Resident Nicole Drury spoke at the TOW public forum. She said she had some experience behind her as she formerly lived in Colorado and Utah, both of which have passed laws legalizing marijuana use, its sale and distribution. So far, 18 states and Washington, D.C., have legalized marijuana for those 21 and older.  

“I encourage you to opt out,  you can always opt in later if you wish to,” said Drury.

She noted she’s not against the use of cannabis, but that people can get it elsewhere and it could be detrimental to the quaint nature of the town. She added as a mother, she doesn’t want her children to be exposed to the drug. She referred to research that it impairs driving and can lead to increased emergency room visits. 

Resident Howard Schuman agreed with Drury’s comments. 

After a short discussion, in which the board weighed its options, including opting out now and opting in later versus opting in now without the ability to opt back in or opt out later. 

Considering that, board members decided for now the town will opt out of allowing both marijuana dispensaries and marijuana lounges. The vote was unanimous; a final decision must be made by Dec. 31.

Back to town business

Highway Superintendent Joe Spagnola then gave his report, outlining what was done prior to and after the latest storm, Hurricane Ida. He had checked out South Road, restored after many weeks of it being closed due to an earlier storm. He said it is now open and in very good shape.

Board members agreed to get bids to clean and possibly repair the Town Hall gutter system; it was agreed the work will be executed as bids had been obtained. One company said it can start the work soon; most of the others could not begin the work immediately. The company that can begin immediately was chosen for the job. 

Councilman Robert Audia said a new sump pump is needed at Town Hall; he said it’s an “emergency” situation.

Board of Ethics, ARP funds

The board announced it needs to set procedures to establish a required Board of Ethics, and be sure the interests of its members are disclosed. A three-person board was proposed; those interested in serving should send a resume and letter of interest to the Town Hall. 
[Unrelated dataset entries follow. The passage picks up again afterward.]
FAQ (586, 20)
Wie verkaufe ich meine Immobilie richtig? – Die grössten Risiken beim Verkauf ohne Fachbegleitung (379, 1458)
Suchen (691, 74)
Turletes talked about the Recreation Department’s summer season. Considering the ongoing COVID-19 pandemic he said it went well. He said rentals of Town Park facilities increased this year and that Recreation Director Chelsea Edson has an ambitious fall program planned with new ideas for the coming months. Trunk or Treating will be held at the Town Park on Saturday, Oct. 30, with a pumpkin painting event that follows. More details will be posted on the TOW website, www.washingtonny.org.   

Town Clerk Mary Alex did not attend the Sept. 9 meeting, but Bookkeeper Lois Petrone submitted her report, which included information about the town’s plans for their share of the American Rescue Plan (ARP) funds. The Town received $163,332 in such funds and opened a new savings account with the money.  

The funds will become revenue and the town will earn interest on it. The ARP fund is in response to the COVID-19 crisis, and meant to help communities deal with some of the revenue lost through the pandemic.  

The next regular monthly meeting will be on Thursday, Oct. 4, at 6 p.m. Details for that meeting, including the Zoom link for it, will be on the town website.